On this national projection our typical household in York would have to cover a £25 weekly shortfall between their LHA and their rent, a chasm of over £1,300 per year, by late 2025. This is fairly typical of the national picture, with the shortfall for a two-bedroom house across all rental areas in England set to average £1,370 annually. For some, such as those starting a new tenancy at that point, the shortfall could be significantly higher. And affordability for those on LHA will continue to deteriorate thereafter.

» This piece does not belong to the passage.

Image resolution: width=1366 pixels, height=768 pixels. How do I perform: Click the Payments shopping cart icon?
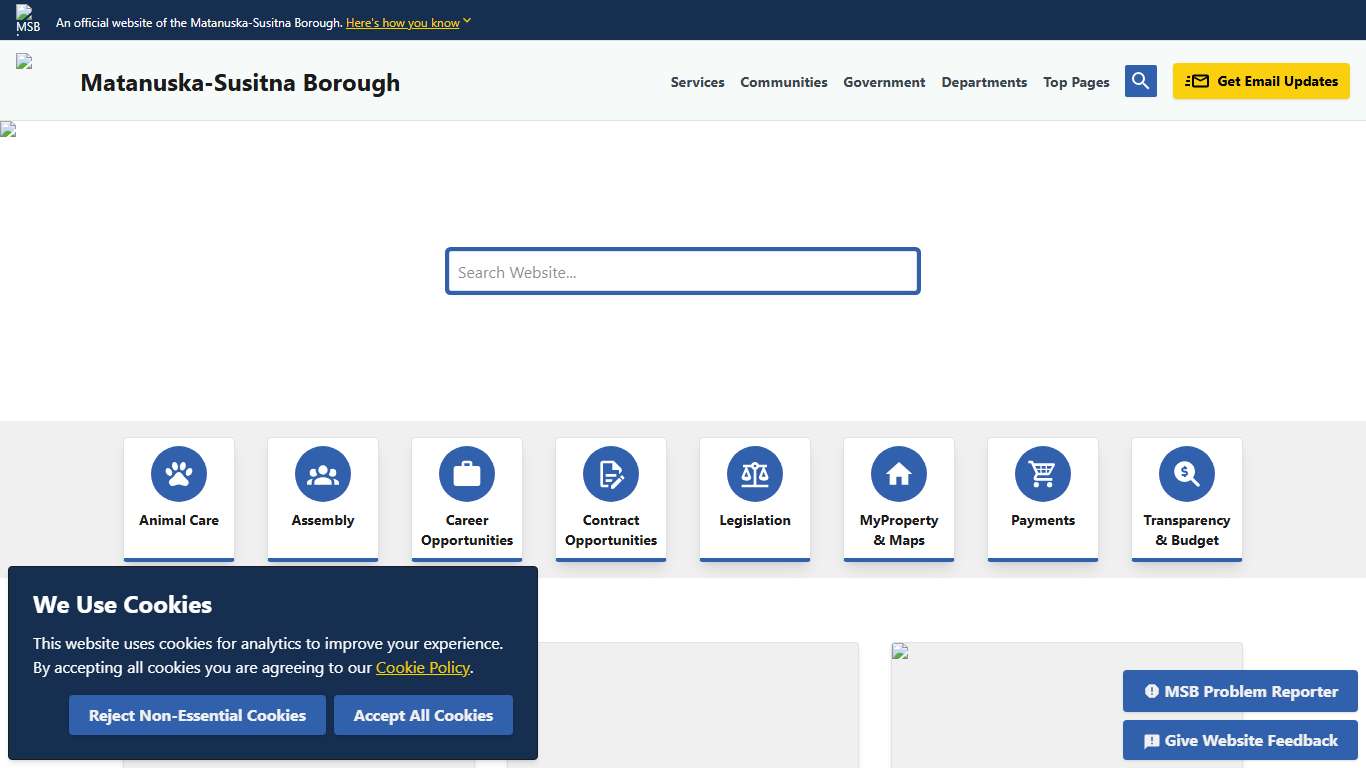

Policymakers need to act to prevent a collapse in affordability
Surging rents are going to create a lot of rough justice among renters. Sitting tenants – who typically, though not always, see smaller rent increases – getting decent pay rises may even see their rent affordability improve. But people who have to move house or who aren’t seeing rapid pay growth will be heavily squeezed. Most of all, families who rely on Housing Benefit or Universal Credit will face a massive reduction in housing affordability once again unless a more permanent policy fix is found for uprating LHA.
Fears that a more adequate housing support regime would simply benefit landlords by allowing them to raise rents are unfounded. Past research by the IFS has demonstrated that such an increase would have a negligible impact on rent levels, with almost all of the support benefiting tenants.
As the Renters Reform Bill continues its journey towards the statute book, we have an opportunity to improve security for renters permanently. But when it comes to affordability, the chancellor’s welcome decision to increase LHA rates is only a temporary fix given the alarming deterioration of housing affordability that lies ahead.
It is past time for the government not just to raise and freeze housing support every now and again, but permanently to re-establish the link between LHA rates and the 30th percentile of local rents so that support automatically changes with housing costs. Only then will we put a safety net under unaffordable rent.
[2] This compares the 30th percentile of rented 2-bed properties in 2018-19 to the 30th percentile cost in 2021-22 grown forward to October 2023 using PIPR for York.
[3] The 30th percentile rent figures used to set April 2024 LHA rates will be based on observed rents in the 12 months up to the end of September 2023.
[4] When referring to ‘rents’ in this note, we mean average rents as measured by PIPR, the underlying rent data for which also determines LHA levels.
[5] A four-quarter lag in wages changes offers the best fit to changes in the rent index. Since rent rises tend to be smaller and less frequent for sitting tenants a significant lag is unsurprising.
[6] The new ONS PIPR index begins in January 2015. Before that date we use the previous ONS Index of Private Housing Rental Prices (IPHRP).
[7] The model also suggests that ramping up housing supply to hit 300,000 per year would also have a beneficial impact, reducing rents by around 1.5% after four years compared to a rate of 230,000.